The strongest applicants will have experience in one or more key interdisciplinary areas (not all are expected, that's the point of learning together):


Computer Science or Informatics:
Proficiency in programming and software development with a habit for robust unit testing. Our group mainly develops software in a Python + SQL environment with use of large language model and electronic medical record FHIR APIs, cloud computing environments, and R for additional statistical analysis. For decision support prototype development and evaluation, web-based user interface design, human-computer interaction testing experience can be valuable. Vibe coding is fine, but needs to be backed by experience and knowledge to design, architect, and debug complex software systems.


Statistics and Mathematics:
Machine learning (supervised and unsupervised) methodology and evaluation including discrimination vs. calibration measures and (hyper)parameter optimization through cross-validation.

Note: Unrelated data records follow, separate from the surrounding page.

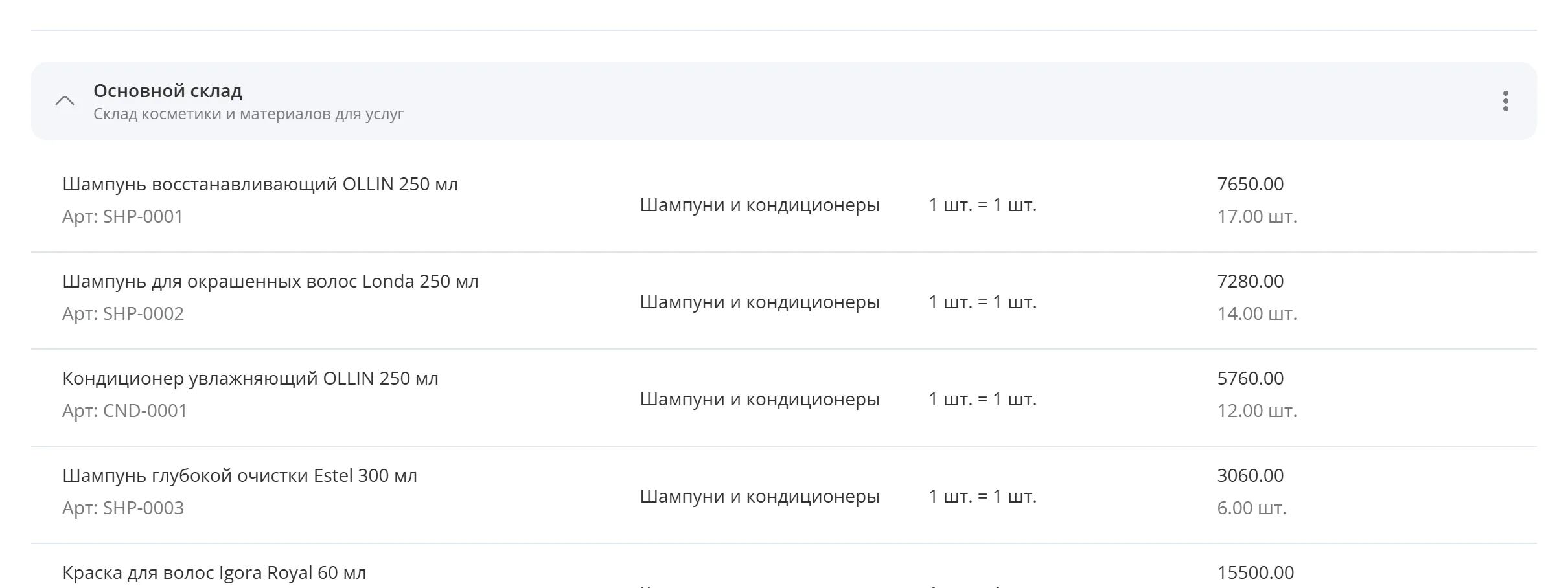
Task: Click category Шампуни и кондиционеры in Estel row
Action: point(759,496)
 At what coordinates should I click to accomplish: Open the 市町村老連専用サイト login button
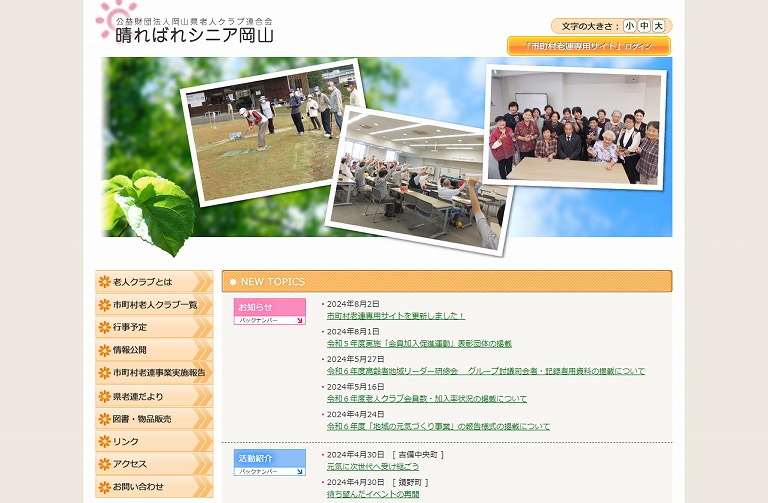[589, 46]
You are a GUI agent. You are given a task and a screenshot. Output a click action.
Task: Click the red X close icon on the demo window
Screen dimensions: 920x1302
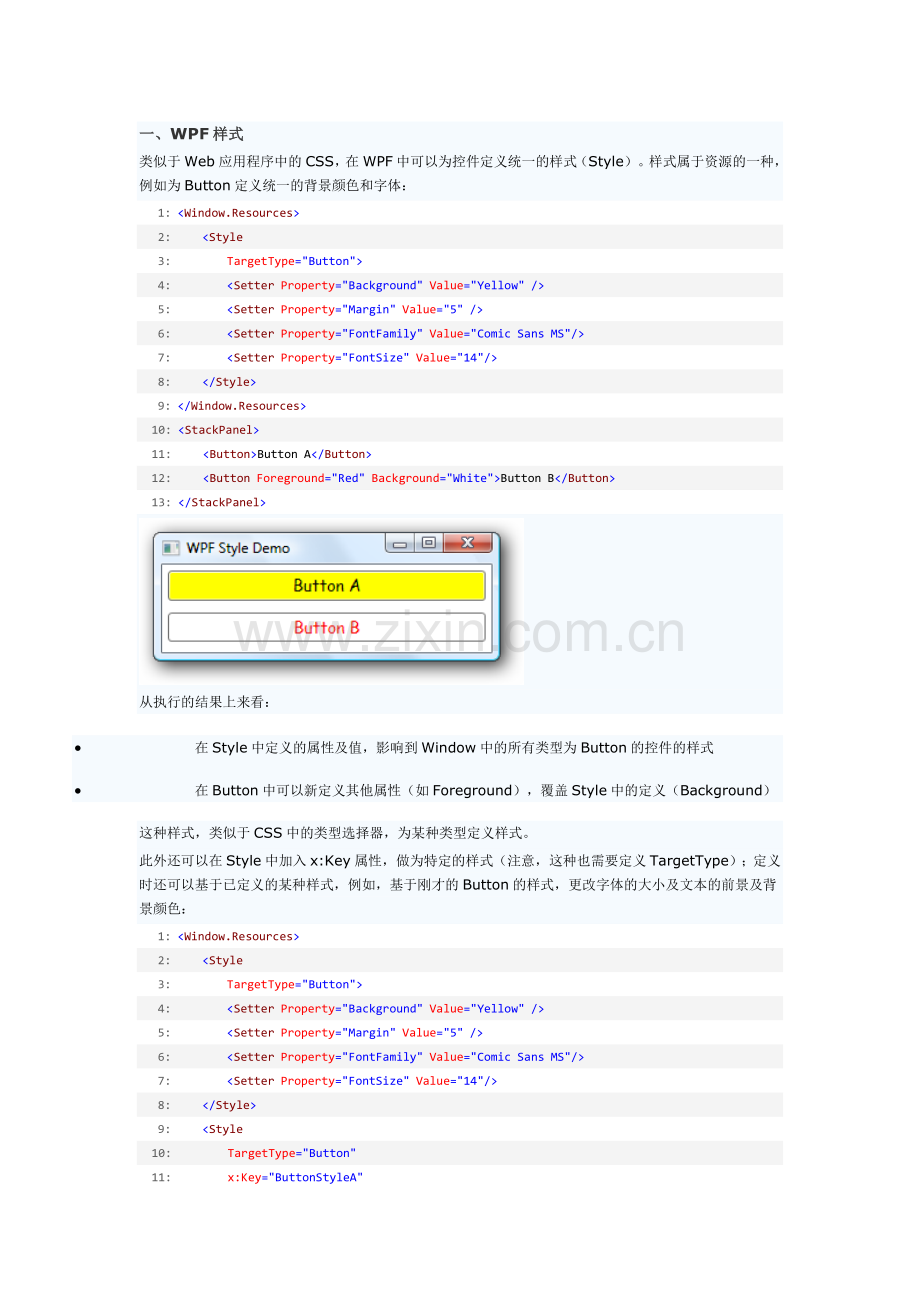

Observational research methods including interpreting multivariate regression, missing data imputation, propensity score matching, and bootstrap simulations.


Biomedical / Healthcare Science:
Understanding of clinical decision-making processes, healthcare quality metrics, financial incentives, and decision support interfaces and pitfalls.

A Ph.D. in a quantitative field with a strong programming and statistics background

Track record of completed research projects


Well-written, peer-reviewed papers are expected.


Specific responsibilities and research projects will be tuned to the career goals, technical strengths, and interests of the applicant.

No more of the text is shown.